A research team from the University of Chicago has created a new computational high-throughput RNA sequencing strategy that will provide insights into the activity of gut microbiome like never before.
The researchers specifically looked at transfer RNA (tRNA), which translate the genetic information encoded in DNA into proteins that perform basic biological functions. A better understanding of how tRNA function will enable scientists to gain insights into the activity of naturally occurring microbiomes and study their reactions to environmental changes like varying temperatures or changing availability of nutrients.
In the study, the researchers applied their direct tRNA sequencing approach to gut microbiome samples of mice that were fed either a low fat or a high fat diet. The new technique enables them to recover sequences, abundance profiles and post-transcriptional modification.
With the new strategy, the scientists can develop a catalog of tRNA molecules from the gut samples and ultimately trace them back to the specific bacteria responsible for their expression. They can also measure chemical modifications in tRNA that take place following transcription.
An individual tRNA has an average of eight chemical modifications that can determine its function in bacteria. In the new high-throughput sequencing technique, the researchers can detect two of the eight modifications, while also measuring the modification on a scale of zero to 100 percent at each targeted site.
In the study, they found that the level of one of the modifications—m1A—was higher in the gut microbiome of mice that were fed the high fat diet. This helps researchers synthesize certain types of proteins that could be more abundant in high fat diets.
“We were working backwards,” Tao Pan, PhD, professor of biochemistry and molecular biology at the University of Chicago, said in a statement. “We had no preconceived notion of why the m1A tRNA modifications were actually there or what they were doing, but to see any modification change at all in the microbiome is unprecedented.”
However, the researchers do not yet know whether the modification differences occur in response to the specific diet or if they are already present in the mice and are activated to enhance the synthesis of those proteins.
The study represents the first project in a series of studies on microbiome projects conducted by the University of Chicago and funded by a grant from the Keck Foundation. The grant will fund continuously work to make the tRNA sequencing tools widely accessible through new computational strategies, which could provide new insights into microbiomes associated with humans or the environment at a low-cost.

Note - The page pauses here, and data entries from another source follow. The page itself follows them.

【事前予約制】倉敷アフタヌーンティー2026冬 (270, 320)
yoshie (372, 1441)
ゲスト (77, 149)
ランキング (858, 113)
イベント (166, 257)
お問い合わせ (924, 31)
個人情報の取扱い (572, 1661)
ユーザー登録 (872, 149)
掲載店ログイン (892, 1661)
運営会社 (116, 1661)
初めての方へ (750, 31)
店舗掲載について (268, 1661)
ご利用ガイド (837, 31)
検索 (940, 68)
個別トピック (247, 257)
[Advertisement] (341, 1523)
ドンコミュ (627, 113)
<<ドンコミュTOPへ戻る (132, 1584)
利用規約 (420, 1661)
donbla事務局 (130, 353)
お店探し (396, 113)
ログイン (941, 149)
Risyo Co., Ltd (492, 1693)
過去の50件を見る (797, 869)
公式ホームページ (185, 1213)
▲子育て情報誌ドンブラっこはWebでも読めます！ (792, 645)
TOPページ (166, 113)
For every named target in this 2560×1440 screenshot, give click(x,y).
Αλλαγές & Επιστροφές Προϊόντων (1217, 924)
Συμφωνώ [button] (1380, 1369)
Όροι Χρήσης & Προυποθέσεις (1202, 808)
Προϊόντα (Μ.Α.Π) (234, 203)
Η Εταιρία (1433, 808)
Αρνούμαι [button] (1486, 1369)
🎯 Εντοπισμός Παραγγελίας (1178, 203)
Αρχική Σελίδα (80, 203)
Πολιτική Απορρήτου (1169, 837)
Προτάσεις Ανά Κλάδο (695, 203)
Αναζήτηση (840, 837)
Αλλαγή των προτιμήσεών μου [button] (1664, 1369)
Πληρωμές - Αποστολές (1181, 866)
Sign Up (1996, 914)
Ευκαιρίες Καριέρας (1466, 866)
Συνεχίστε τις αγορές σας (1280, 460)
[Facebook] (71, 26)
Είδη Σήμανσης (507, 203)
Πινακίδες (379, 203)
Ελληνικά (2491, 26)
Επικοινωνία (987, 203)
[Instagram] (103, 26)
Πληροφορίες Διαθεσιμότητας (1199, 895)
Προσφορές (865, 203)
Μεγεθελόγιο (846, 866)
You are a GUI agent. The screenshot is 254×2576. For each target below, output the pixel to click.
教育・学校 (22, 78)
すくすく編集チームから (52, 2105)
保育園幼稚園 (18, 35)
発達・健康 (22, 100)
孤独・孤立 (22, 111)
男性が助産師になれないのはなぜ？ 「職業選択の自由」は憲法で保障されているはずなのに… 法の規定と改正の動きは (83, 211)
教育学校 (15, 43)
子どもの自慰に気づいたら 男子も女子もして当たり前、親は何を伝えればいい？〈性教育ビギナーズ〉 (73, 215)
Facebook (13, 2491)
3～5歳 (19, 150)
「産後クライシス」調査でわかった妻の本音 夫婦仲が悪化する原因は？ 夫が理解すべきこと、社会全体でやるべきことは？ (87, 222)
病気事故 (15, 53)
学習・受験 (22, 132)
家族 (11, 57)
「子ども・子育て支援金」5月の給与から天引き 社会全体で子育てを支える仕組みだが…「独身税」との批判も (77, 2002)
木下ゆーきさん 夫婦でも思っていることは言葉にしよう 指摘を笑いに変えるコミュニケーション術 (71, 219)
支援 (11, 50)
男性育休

“The molecular and computational advances that have emerged during the last two decades have only helped us scratch the surface of microbial life and their influence on their surroundings,” A. Murat Eren, PhD, an assistant professor of medicine at the University of Chicago, said in a statement. “By providing quick and affordable insights into the core of the translational machinery, tRNA sequencing may become not only a way to gain insights into microbial responses to subtle environmental changes that can’t be easily measured by other means, but also bring more RNA biology and RNA epigenetics into the rapidly developing field of the microbiome.”
The study was published in Nature Communications.